> **TESTO FORNITO**:
━━━━━━
Ordinanza di Cassazione Civile Sez. 2 Num. 47 Anno 2025
Civile Ord. Sez. 2 Num. 47 Anno 2025
Presidente: COGNOME
Relatore: COGNOME
Data pubblicazione: 02/01/2025
ORDINANZA
sul ricorso iscritto al n. 18485/2019 R.G. proposto da :
COGNOME NOME, elettivamente domiciliata in ROMA, INDIRIZZO presso lo studio dell’avvocato NOME COGNOME (CODICE_FISCALE, rappresentata e difesa ANCHE DISGIUNTAMENTE dagli avvocati NOME COGNOME (CODICE_FISCALE e COGNOME (CODICE_FISCALE per procura in calce al ricorso,
-ricorrente-
contro
COGNOME NOME, elettivamente domiciliato in ROMA, INDIRIZZO presso lo studio dell’avvocato NOME COGNOME (CODICE_FISCALE, rappresentato e difeso anche disgiuntamente dagli avvocati NOME COGNOME
(GZZGLI62M09F257N), e NOME COGNOME (DBSSLV65D56F257M)
per procura in calce al controricorso,
-controricorrente-
avverso l’ ORDINANZA della CORTE D’APPELLO di BOLOGNA n.3847/2018 depositata il 5.4.2019.
Udita la relazione svolta nella camera di consiglio del 12.12.2024
dal Consigliere NOME COGNOME
FATTI DI CAUSA
Con atto di citazione notificato il 28.5.2014 COGNOME NOME proponeva opposizione avverso il decreto ingiuntivo n. 1039/2014 del 14.3.2014 del Tribunale di Modena, col quale, sulla base di parcella opinata dall’ordine professionale degli ingegneri, le era stato ingiunto di pagare all’ing. NOME COGNOME detratto l’acconto già versato di € 9.500,92 (di cui alla fattura n. 30 del 16.11.2012), la residua somma di € 18.085,35, oltre interessi dalla domanda e spese della fase monitoria, a titolo di compenso professionale per l’esecuzione del progetto e la cura della pratica edilizia relativa alla realizzazione di un complesso immobiliare su un terreno di proprietà della COGNOME sito in Rocca INDIRIZZO, nel territorio del Comune di Guiglia (MO).
━━━━━━
> **RICHIESTE**:
(a) Elenca tutte le date complete (giorno, mese e anno) che compaiono nell'ordinanza, nell'ordine in cui sono scritte.
(b) Trascrivi il passo dell'ordinanza che inizia con "Udita la relazione" e prosegue fino a "di Guiglia (MO).", sostituendo "Tribunale di Modena" con "Tribunale di Reggio Emilia".
(c) Secondo l'ordinanza, a quanto ammonta l'acconto già versato?

> **DATI FORNITI**:
━━━━━━
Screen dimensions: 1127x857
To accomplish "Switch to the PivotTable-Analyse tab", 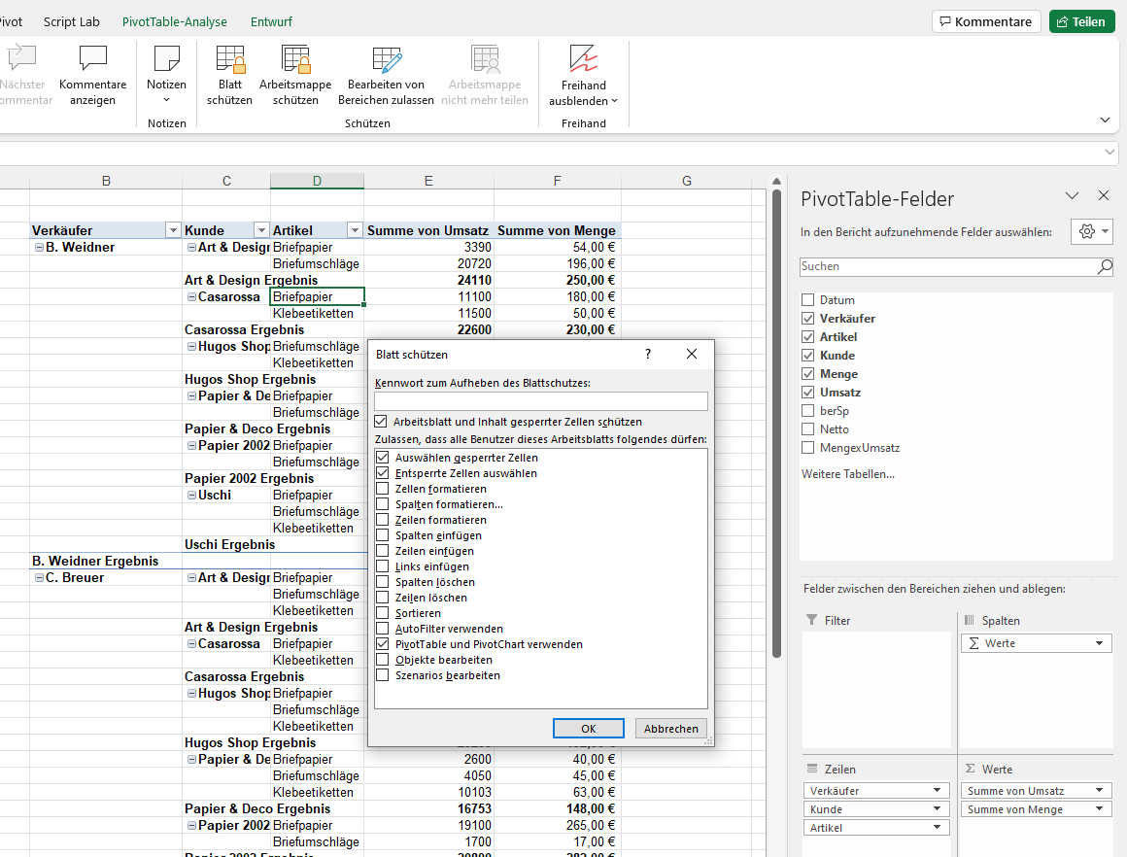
━━━━━━
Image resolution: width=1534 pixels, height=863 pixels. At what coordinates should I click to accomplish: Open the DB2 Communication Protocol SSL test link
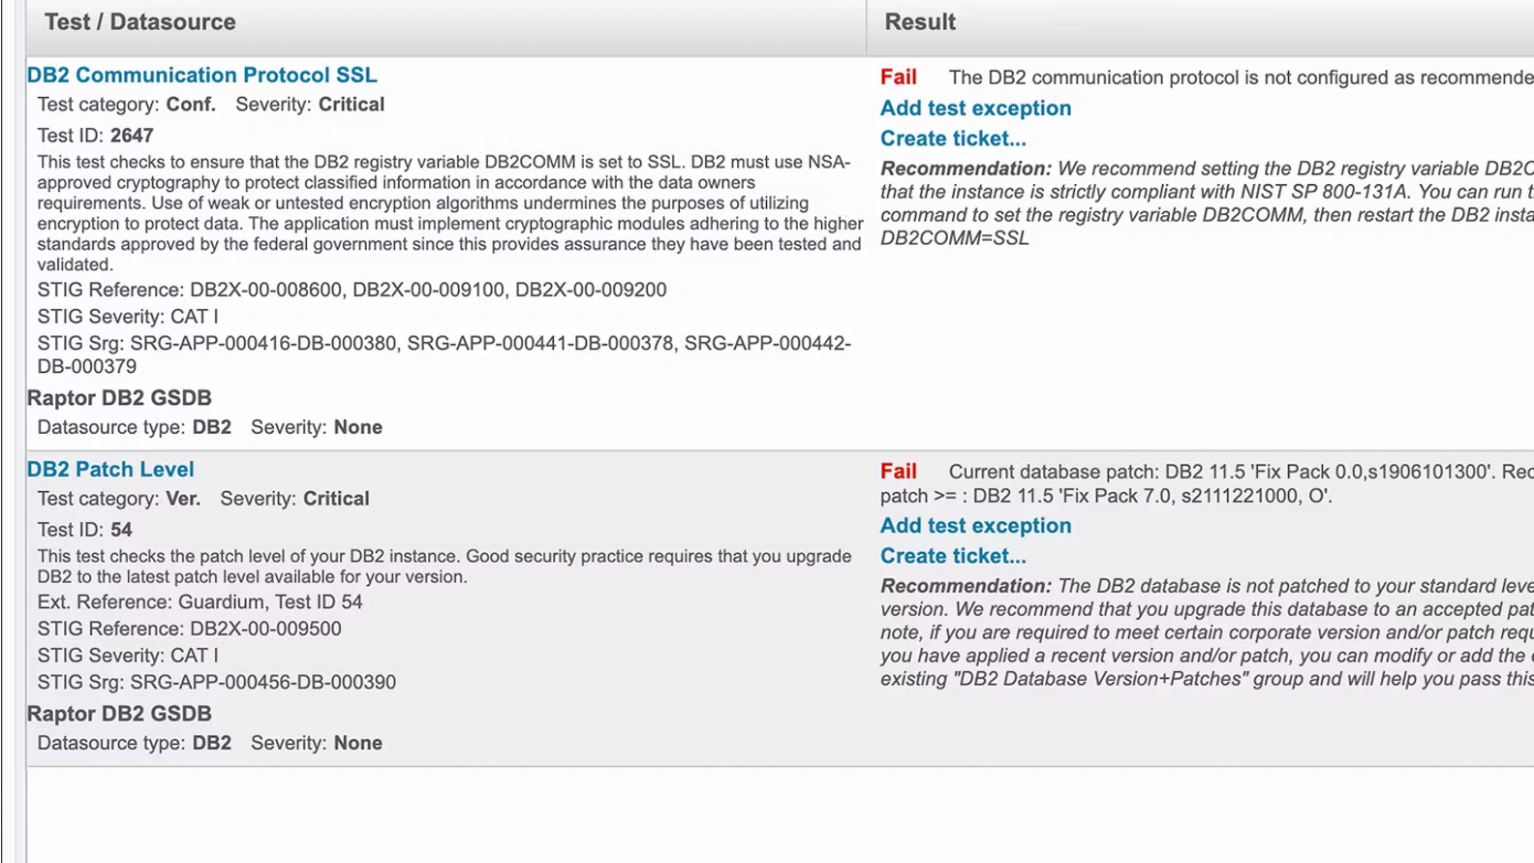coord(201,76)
━━━━━━
> **RISPOSTE PER COMPITO**:
(a)
02/01/2025
5.4.2019
12.12.2024
28.5.2014
14.3.2014
16.11.2012

(b)
Udita la relazione svolta nella camera di consiglio del 12.12.2024
dal Consigliere NOME COGNOME
FATTI DI CAUSA
Con atto di citazione notificato il 28.5.2014 COGNOME NOME proponeva opposizione avverso il decreto ingiuntivo n. 1039/2014 del 14.3.2014 del Tribunale di Reggio Emilia, col quale, sulla base di parcella opinata dall’ordine professionale degli ingegneri, le era stato ingiunto di pagare all’ing. NOME COGNOME detratto l’acconto già versato di € 9.500,92 (di cui alla fattura n. 30 del 16.11.2012), la residua somma di € 18.085,35, oltre interessi dalla domanda e spese della fase monitoria, a titolo di compenso professionale per l’esecuzione del progetto e la cura della pratica edilizia relativa alla realizzazione di un complesso immobiliare su un terreno di proprietà della COGNOME sito in Rocca INDIRIZZO, nel territorio del Comune di Guiglia (MO).

(c) € 9.500,92